There is no evidence that the interest of consumers has dramatically changed; the marketplace is evolving. New models are developing within a newer economy to support the interests of news consumers and providers. The situation is quite reminiscent of Mark Twain’s experience with the New York Journal (a daily that ceased publication in 1966.) Following publication of his obituary in the Journal, Twain quipped, “The reports of my death have been greatly exaggerated.”

The Agreement of Ideas

Louis Armstrong[ From the proprietor, 4/16/09:

In the original post, I began by quoting Louis Armstrong as saying: “What you don’t know ain’t gonna come out the other end of your horn.” That’s Louis on the side here. That wisdom, however, was in fact played by Charlie Parker.  I’m pretty certain I knew that, somewhere in me.

The night I wrote the post I was working on my own book, and was feeling kinship lovey with Terry Teachout, whose Louis Armstrong biography will be out shortly. His blog, which is regularly good fun, as I’m sure the book will be, just had a great post about his process of tracking down the authenticity of things that Armstrong said. You can see that here. And now back to the previously scheduled broadcast…]

I’ve been working on my book the last few weeks. I’ve written in prior posts about the upcoming publication of my Masters thesis. I am working with a large academic publishing house, and am not provided with a text editor. I am responsible for delivering a finished file, which they will put together and print.

I was working last night on Chapter 3, which deals with the science and philosophy that influence our perception of the body. I’ve always enjoyed studying history. The lives of the people who had these ideas, did these things. I find it interesting. I was looking at the section on the English philosopher Locke last night. Here’s the intro:

John Locke (1632-1704) was born at Wrington in England, and educated at Oxford where he received his B.A. and M.A. Subsequently he became a lecturer in Greek and later Reader in Rhetoric and Censor of Moral Philosophy, still at Oxford. In 1666 he met Lord Ashley, later First Earl of Shaftesbury, a leading figure at the court of Charles II. A year later he joined the Earls household, and for the next fourteen years shared in the fortunes and misfortunes of Ashley, serving in a number of supportive bureaucratic positions as the Earl rose to become Chancellor.

200px-john_locke_1632-1704Locke was interested in philosophy, and it was the writings of Descartes in particular which first interested him. As Locke put it: he wanted to understand very precisely and systematically what knowledge “was capable of.” Nevertheless Locke was too involved with the vagaries of British politics to write early in his life. In 1683 he was even forced to slip away into exile in Holland following the Rye House Plot to kidnap the King. Locke was able to return to Britain in 1689 following the crowning of William of Orange, and it was at this time that the majority of his works were finally printed.

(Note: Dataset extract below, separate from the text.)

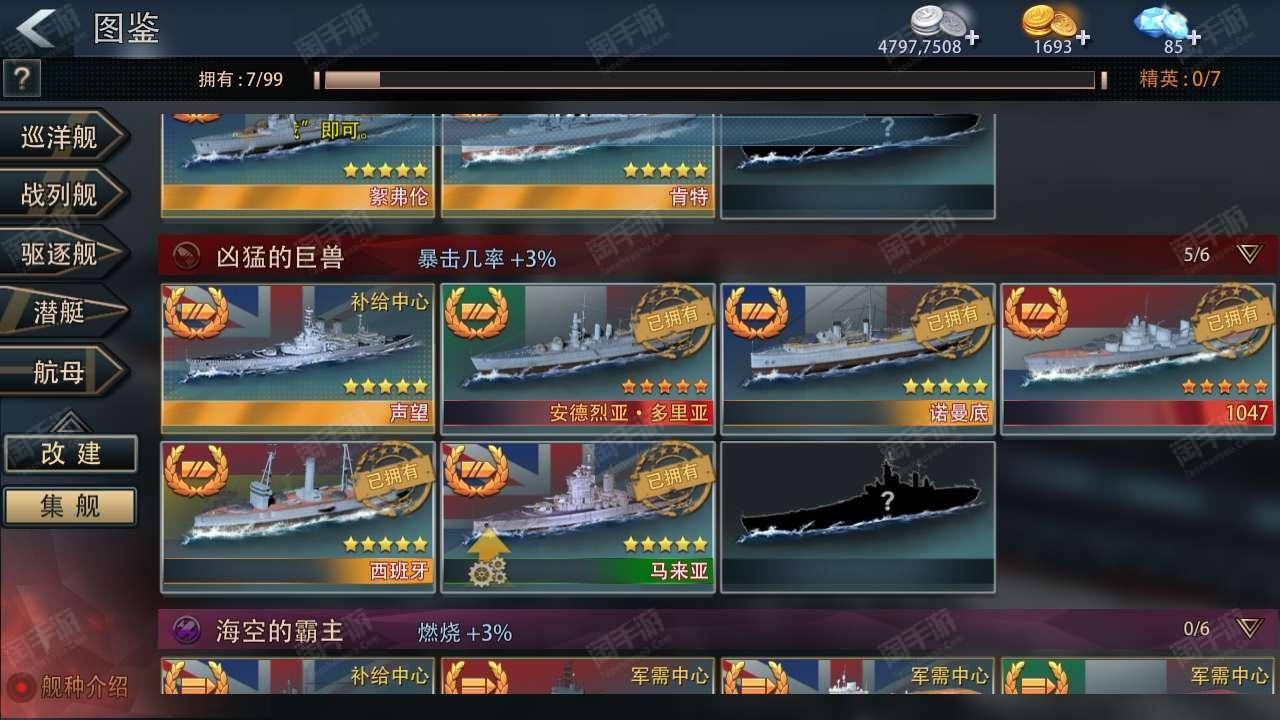Tap the back arrow next to 图鉴
Image resolution: width=1280 pixels, height=720 pixels.
coord(37,27)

The Essay Concerning Human Understanding, (1690) his magnum opus on epistemology, was inspired by a conversation with a group of friends in 1671. They were engaged in philosophical discourse, when it became clear that they could make no further progress until they had examined the minds capacities and had seen “what objects our understandings were or were not fitted to deal with.”

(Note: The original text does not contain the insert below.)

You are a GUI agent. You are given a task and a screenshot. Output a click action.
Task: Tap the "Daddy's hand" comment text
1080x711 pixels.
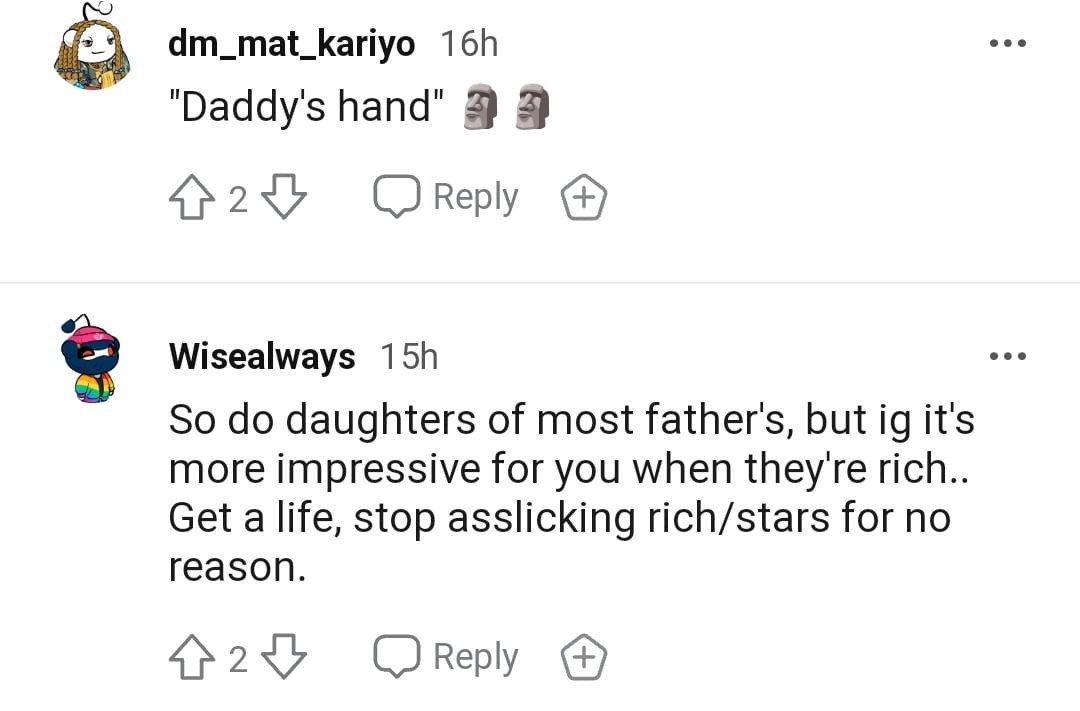click(x=311, y=106)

Lockes basic notion counters Descartes, in that he believes that experience is the basis for all knowledge. We receive “ideas” from sense experience, and Knowledge, with a capital “K”, is the perception of the agreement or disagreement of two ideas. There are four means of establishing knowledge: Identity, Relation, Co-existence or Necessary Connection and Real Existence. All knowledge is also either actual (directly in front of us) or habitual (having seen proof and remembering it.)

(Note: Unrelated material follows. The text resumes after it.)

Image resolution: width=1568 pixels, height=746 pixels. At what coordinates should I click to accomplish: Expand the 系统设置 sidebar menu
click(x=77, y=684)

What I was struck by just now is Locke’s assertion that Knowledge is the perception of agreement or disagreement between two ideas. I think there’s an interesting application there to choreography. I’m really looking forward to getting into the studio in April to start choreographing again. Just cause I know whatever I know….. doesn’t mean it WILL come out the end of my horn. But it’s been a few years, and I’m pretty psyched to see what we come up with.